Oncology & Hematology Coding Alert

Reader Question:

Third-Party Payers

Question: I use 99211 when patients are scheduled for chemotherapy, when no doctor visit is planned, and when nurses perform an assessment. However, I am receiving denials. Some third-party payers are requesting that we report modifier -25, but all others have paid in the past without it. What should I do?

Wisconsin Subscriber  
Answer: There are no hard and fast rules on coverage for third-party payers. Many follow Medicare guidelines on reimbursement policies, but this is not universal. Under Medicare, a level-one visit (99211) can be billed if the patient presents for a service (other than an injection) provided by a nurse. This includes visits for chemotherapy administration.

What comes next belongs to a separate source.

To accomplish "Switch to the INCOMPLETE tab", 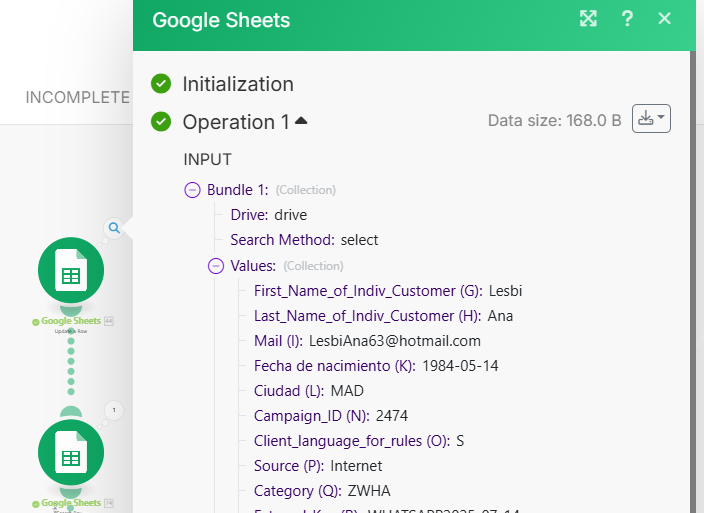I will point(78,97).
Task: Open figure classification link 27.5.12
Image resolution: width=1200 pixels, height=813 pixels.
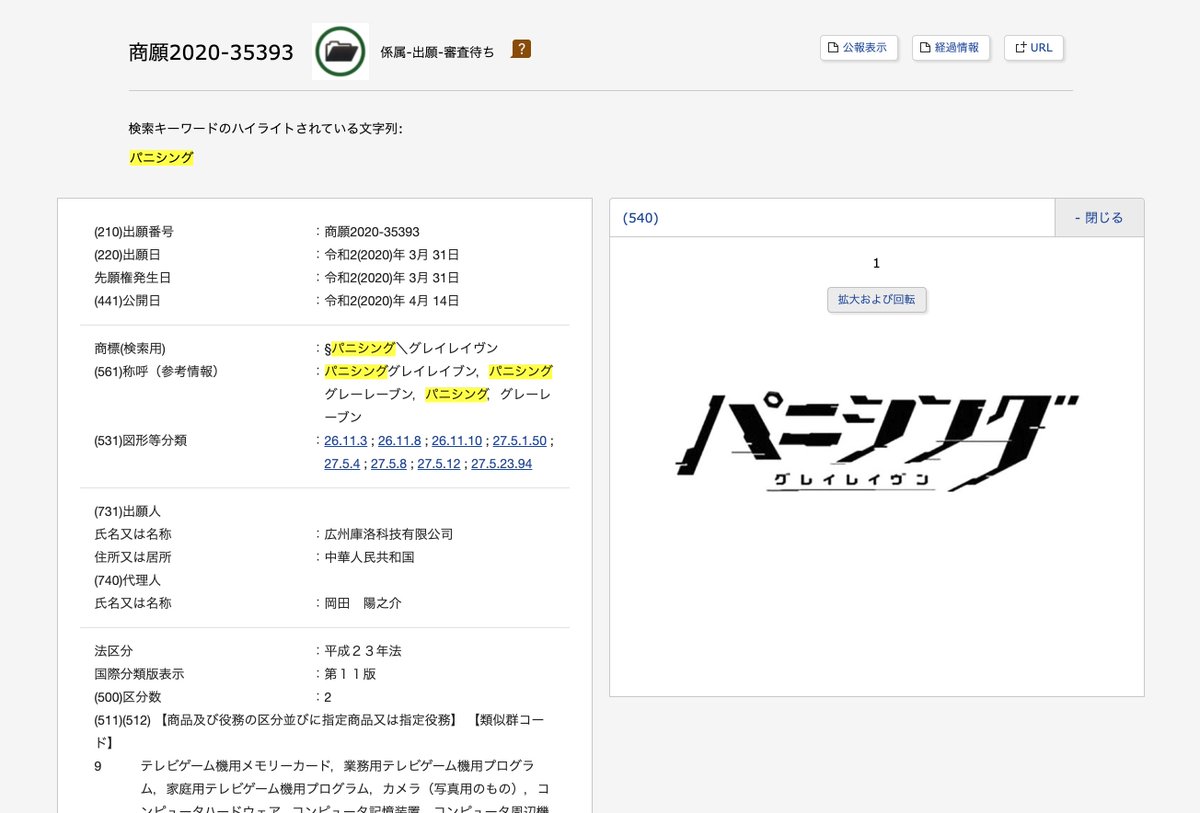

The level-one visit is an incident to service and is billable to Medicare only if a physician is physically present in the office suite and available to provide immediate assistance. 
 
Third-party payers may impose other requirements, such as the use of modifier -25 (significant, separately identifiable evaluation and management service by the same physician on the same day of the procedure or other service). This must be appended to the E/M service code, while others pay the two codes separately.
 
It is important to establish a positive relationship with a provider representative for each of your major payers and work with them to clarify reimbursement policy and requirements. Use this information to develop a tool for your billing staff so they know what each payer requires. This will avoid unnecessary denials and payment delays.